英文名
簡介
用於原位雜交的探針可以是單鏈或雙鏈DNA,也可以是RNA探針。通常探針操作的長度以100-400nt為宜,過長則雜交率減低。最近研究結果表明,寡核苷酸探針(16-30 nt)能自由出入細菌和組織細胞壁,雜交效率明顯高於長探針,因此,寡核苷酸探針和不對稱PCR標記的小DNA探針或體外轉錄標記的RNA探針是組織原位雜交優選探針。
探針的標記物可以是放射性同位素,也可以是非放射性生物素和半抗原等,放射性同位素中,3H和35S最為常用,3H標記的探針半衰期長,成像解析度高,便於定位,缺點是能量低,35S標記探針活性較高,影像解析度也較好,而32P能量過高,致使產生的影像模糊,不利於確定雜交位點。

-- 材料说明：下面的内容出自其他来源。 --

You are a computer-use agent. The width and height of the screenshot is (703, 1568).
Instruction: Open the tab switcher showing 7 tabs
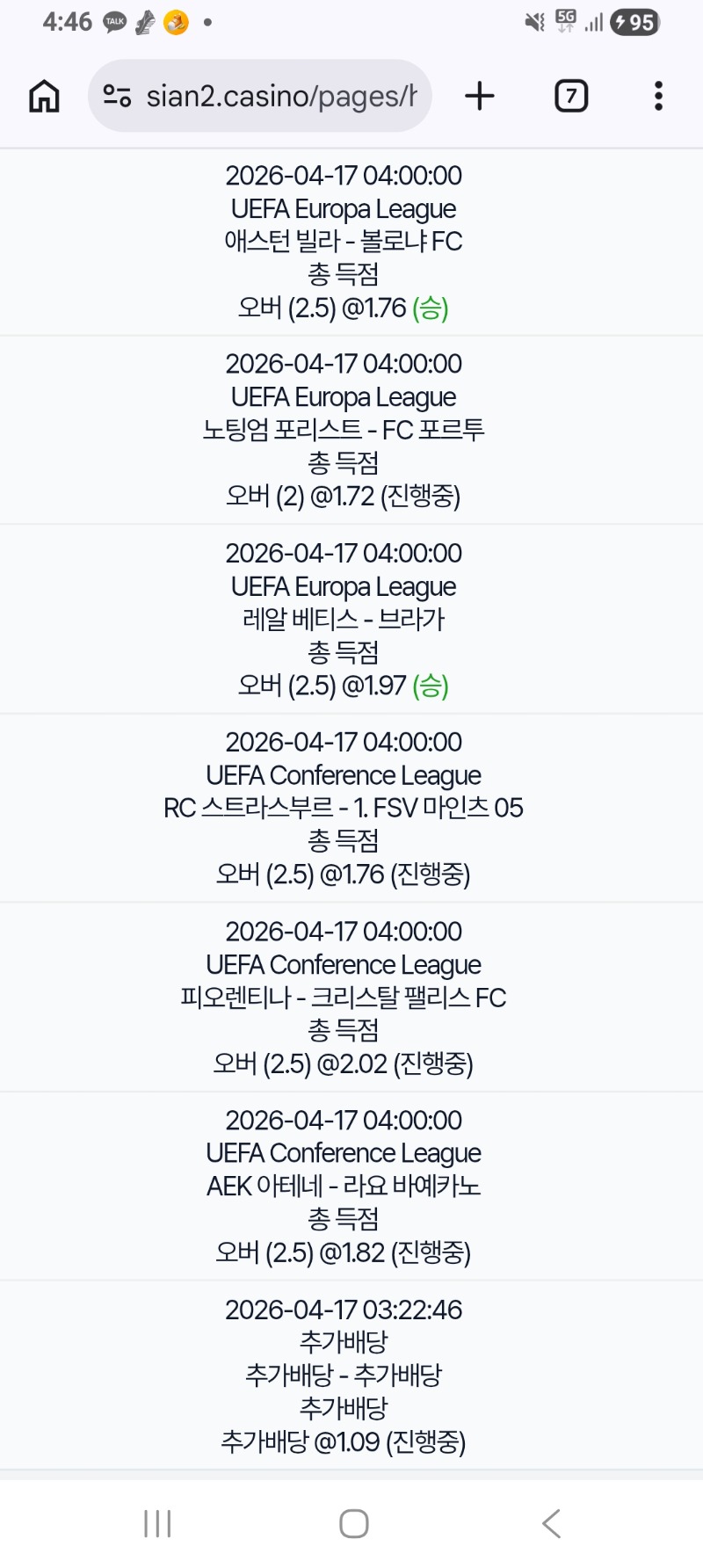click(x=571, y=96)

原位雜交中,標本的固定條件是影響雜交效率的重要因素。標本組織蛋白質的消化程度對探針進入細胞極為重要,去除
蛋白質的方法
用0.2mol/L HCl處理載玻片,用蛋白酶K消化,然後用不同濃度的乙醇脫水。原位雜交還是一種新技術,發展很快,在敏感性、特異性、穩定性上還需進一步完善和提高。
基本原理
原位雜交技術的基本原理是利用核酸分子單鏈之間有互補的鹼基序列,將有放射性或非放射性的外源核酸(即探針)與組織、細胞或染色體上待測DNA或RNA互補配對,結合成專一的核酸雜交分子,經一定的檢測手段將待測核酸在組織、細胞或染色體上的位置顯示出來。為顯示特定的核酸序列必須具備3個重要條件:組織、細胞或染色體的固定、具有能與特定片段互補的核苷酸序列(即探針)、有與探針結合的標記物(曾呈奎等2000)。
技術套用
①細胞特異性mRNA轉錄的定位,可用於基因圖譜,基因表達和基因組進化的研究;
②感染組織中病毒DNA/RNA的檢測和定位,如EB病毒mRNA、人類乳頭狀瘤病毒和巨細胞病毒DNA的檢測;
③癌基因、抑癌基因及各種功能基因在轉錄水平的表達及其變化的檢測;
④基因在染色體上的定位;
⑤檢測染色體的變化,如染色體數量異常和染色體易位等;
⑥分裂間期細胞遺傳學的研究,如遺傳病的產前診斷和某些遺傳病基因攜帶者的確定,某些腫瘤的診斷和生物學劑量測定等。